Che cosa resta, nei rapporti con l’Europa, della via tracciata dall’Olanda?
«La questione è stata risolta, come sempre è accaduto, con negoziati che hanno concesso vantaggi ai paesi frugali. La vera novità consiste nel fatto che l’Europa per la prima volta affronta un debito comune, non era mai accaduto».
Quali conseguenze ci saranno?
«Penso a tasse comunitarie, su energia verde, ricerca. I paesi frugali sono stati molto esigenti per le procedure di erogazione dei fondi e avranno un ruolo di controllo. Se i piani di riforma non saranno credibili, i fondi potrebbero essere bloccati».
Per l’Italia, in definitiva, quali prospettive si aprono?
«L’Italia non ha mai avuto a disposizione una somma di denaro come quella che l’accordo prospetta. Se pensiamo che a novembre di un anno fa, si faceva fatica a reperire 13 miliardi per evitare l’aumento dell’Iva abbiamo detto tutto. Si tratta di una grandissima occasione, sprecarla sarebbe un delitto».
Quali sono le priorità?
«Attuare quel piano di opere pubbliche di cui abbiamo sempre parlato e che mai è stato tradotto in pratica. Avviare la trasformazione digitale la cui urgenza è stata confermata dal Covid, coprire le zone del paese non raggiunte dalla rete…».
In una parola, recuperare il ritardo rispetto ad altre realtà?
«Pensiamo alla Spagna che un tempo era più arretrata e che ora ci ha abbondantemente sorpassato».

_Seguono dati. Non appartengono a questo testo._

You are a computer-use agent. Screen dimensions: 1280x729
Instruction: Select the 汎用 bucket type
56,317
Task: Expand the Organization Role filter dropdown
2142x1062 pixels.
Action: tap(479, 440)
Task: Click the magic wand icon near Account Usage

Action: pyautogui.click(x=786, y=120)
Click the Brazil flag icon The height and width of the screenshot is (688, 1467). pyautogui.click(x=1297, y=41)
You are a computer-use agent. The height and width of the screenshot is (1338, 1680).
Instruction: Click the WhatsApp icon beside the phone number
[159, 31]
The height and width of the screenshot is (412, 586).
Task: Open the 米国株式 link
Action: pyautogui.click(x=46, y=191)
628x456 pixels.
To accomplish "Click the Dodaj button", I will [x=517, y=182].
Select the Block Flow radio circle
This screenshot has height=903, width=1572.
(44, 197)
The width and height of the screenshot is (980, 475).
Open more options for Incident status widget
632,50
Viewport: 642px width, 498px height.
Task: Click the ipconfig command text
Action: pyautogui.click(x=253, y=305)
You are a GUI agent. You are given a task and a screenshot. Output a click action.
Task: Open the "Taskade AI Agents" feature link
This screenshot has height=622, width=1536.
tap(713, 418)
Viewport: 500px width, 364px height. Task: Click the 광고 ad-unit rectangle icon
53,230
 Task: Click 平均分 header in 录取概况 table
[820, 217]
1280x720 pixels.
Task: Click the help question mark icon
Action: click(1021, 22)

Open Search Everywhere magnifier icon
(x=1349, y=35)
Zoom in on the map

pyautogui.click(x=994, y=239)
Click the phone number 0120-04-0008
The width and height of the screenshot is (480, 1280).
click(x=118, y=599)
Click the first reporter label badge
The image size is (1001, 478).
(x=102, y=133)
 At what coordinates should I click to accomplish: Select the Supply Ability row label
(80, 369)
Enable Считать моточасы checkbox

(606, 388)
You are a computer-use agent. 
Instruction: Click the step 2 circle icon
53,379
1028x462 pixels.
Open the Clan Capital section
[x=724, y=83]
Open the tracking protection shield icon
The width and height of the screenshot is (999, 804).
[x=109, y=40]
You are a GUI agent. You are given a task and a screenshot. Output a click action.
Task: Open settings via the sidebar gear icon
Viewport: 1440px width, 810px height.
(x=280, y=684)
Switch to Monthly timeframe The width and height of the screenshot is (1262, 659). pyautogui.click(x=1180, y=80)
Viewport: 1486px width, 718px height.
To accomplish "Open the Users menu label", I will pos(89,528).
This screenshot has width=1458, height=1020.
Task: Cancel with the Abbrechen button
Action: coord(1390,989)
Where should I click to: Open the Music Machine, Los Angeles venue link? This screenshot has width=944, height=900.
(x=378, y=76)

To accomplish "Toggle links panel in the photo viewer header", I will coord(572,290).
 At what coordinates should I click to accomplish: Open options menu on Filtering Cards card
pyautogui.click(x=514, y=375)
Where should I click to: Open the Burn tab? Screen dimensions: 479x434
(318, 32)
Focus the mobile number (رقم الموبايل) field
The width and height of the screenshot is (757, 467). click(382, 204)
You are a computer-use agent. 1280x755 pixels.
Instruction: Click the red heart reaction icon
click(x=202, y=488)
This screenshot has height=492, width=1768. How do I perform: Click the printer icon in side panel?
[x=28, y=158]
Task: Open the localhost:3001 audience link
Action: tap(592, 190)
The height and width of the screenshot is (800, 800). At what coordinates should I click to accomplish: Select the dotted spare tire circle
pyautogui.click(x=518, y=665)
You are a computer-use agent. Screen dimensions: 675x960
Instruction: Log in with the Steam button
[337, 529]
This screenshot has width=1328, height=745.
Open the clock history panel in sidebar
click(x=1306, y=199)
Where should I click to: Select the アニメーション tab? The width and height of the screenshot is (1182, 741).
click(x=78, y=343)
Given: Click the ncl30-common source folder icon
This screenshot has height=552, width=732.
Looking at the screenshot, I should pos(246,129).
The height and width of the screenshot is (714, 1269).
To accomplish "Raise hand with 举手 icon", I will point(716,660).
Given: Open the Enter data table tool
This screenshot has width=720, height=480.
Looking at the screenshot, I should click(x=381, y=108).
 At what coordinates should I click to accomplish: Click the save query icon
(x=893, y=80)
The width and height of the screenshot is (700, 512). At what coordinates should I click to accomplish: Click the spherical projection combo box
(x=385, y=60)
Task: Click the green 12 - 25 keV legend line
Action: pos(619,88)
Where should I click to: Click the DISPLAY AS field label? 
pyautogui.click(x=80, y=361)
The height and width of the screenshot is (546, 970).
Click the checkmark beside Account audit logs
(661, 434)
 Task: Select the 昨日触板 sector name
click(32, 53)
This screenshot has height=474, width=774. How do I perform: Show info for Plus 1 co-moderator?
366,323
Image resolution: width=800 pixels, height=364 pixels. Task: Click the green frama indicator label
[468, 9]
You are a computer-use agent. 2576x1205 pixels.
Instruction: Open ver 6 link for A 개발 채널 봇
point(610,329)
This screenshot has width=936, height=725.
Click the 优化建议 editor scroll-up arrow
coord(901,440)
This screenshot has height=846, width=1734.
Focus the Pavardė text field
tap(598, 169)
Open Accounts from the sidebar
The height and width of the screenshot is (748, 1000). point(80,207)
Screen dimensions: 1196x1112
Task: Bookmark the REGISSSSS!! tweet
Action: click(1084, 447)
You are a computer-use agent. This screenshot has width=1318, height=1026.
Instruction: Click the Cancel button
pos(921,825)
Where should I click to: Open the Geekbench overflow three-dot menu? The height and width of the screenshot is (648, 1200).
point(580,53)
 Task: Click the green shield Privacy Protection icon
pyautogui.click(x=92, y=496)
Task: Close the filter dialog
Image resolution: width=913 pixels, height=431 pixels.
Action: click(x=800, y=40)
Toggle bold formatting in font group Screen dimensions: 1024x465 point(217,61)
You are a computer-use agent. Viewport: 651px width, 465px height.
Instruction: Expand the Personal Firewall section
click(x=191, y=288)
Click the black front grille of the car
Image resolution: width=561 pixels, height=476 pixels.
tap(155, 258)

Perché siamo rimasti a guardare?
«Perché confidiamo sempre un po’ troppo nella nostra buona stella e ci giustifichiamo con la nostra unicità. D’accordo, abbiamo tante risorse uniche. Ma oltre a puntare sul turismo dobbiamo fare in modo che il contesto sia migliore oltre a mettere a posto i conti, altrimenti non ne usciremo».